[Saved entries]
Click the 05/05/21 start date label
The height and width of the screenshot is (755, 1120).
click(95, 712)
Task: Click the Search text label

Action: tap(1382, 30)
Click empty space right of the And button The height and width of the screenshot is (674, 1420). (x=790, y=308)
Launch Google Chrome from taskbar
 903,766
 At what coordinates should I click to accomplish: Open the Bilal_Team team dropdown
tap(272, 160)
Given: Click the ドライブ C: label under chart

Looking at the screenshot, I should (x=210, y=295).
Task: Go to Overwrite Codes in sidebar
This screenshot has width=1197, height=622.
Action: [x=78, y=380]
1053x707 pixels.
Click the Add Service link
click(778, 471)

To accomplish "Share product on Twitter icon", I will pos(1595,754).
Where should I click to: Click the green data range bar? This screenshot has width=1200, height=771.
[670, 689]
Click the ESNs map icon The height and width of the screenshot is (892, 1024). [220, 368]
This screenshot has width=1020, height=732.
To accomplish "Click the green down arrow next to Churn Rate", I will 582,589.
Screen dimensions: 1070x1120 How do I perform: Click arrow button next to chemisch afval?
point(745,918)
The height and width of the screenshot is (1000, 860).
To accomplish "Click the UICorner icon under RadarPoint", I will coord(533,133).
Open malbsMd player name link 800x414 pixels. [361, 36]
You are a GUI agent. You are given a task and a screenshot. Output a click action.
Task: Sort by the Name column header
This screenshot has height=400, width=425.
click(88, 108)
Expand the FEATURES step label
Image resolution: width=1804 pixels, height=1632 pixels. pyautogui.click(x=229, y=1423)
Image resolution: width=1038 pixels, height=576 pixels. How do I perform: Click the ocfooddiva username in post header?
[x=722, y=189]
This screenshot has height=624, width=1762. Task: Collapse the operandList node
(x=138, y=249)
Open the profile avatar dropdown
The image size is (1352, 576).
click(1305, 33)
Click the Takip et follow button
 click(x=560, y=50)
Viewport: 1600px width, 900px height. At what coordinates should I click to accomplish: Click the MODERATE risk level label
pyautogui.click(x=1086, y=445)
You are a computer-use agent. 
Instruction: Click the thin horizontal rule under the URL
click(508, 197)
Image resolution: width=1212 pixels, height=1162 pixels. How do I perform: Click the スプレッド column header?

● **Assignment**
From the opening line of the data above through the line that contains "Open malbsMd player", please print each line as it stands and only those lines.

● **Completed exercise**
Click the 05/05/21 start date label
The height and width of the screenshot is (755, 1120).
click(95, 712)
Task: Click the Search text label

Action: tap(1382, 30)
Click empty space right of the And button The height and width of the screenshot is (674, 1420). (x=790, y=308)
Launch Google Chrome from taskbar
 903,766
 At what coordinates should I click to accomplish: Open the Bilal_Team team dropdown
tap(272, 160)
Given: Click the ドライブ C: label under chart

Looking at the screenshot, I should (x=210, y=295).
Task: Go to Overwrite Codes in sidebar
This screenshot has width=1197, height=622.
Action: [x=78, y=380]
1053x707 pixels.
Click the Add Service link
click(778, 471)

To accomplish "Share product on Twitter icon", I will pos(1595,754).
Where should I click to: Click the green data range bar? This screenshot has width=1200, height=771.
[670, 689]
Click the ESNs map icon The height and width of the screenshot is (892, 1024). [220, 368]
This screenshot has width=1020, height=732.
To accomplish "Click the green down arrow next to Churn Rate", I will 582,589.
Screen dimensions: 1070x1120 How do I perform: Click arrow button next to chemisch afval?
point(745,918)
The height and width of the screenshot is (1000, 860).
To accomplish "Click the UICorner icon under RadarPoint", I will coord(533,133).
Open malbsMd player name link 800x414 pixels. [361, 36]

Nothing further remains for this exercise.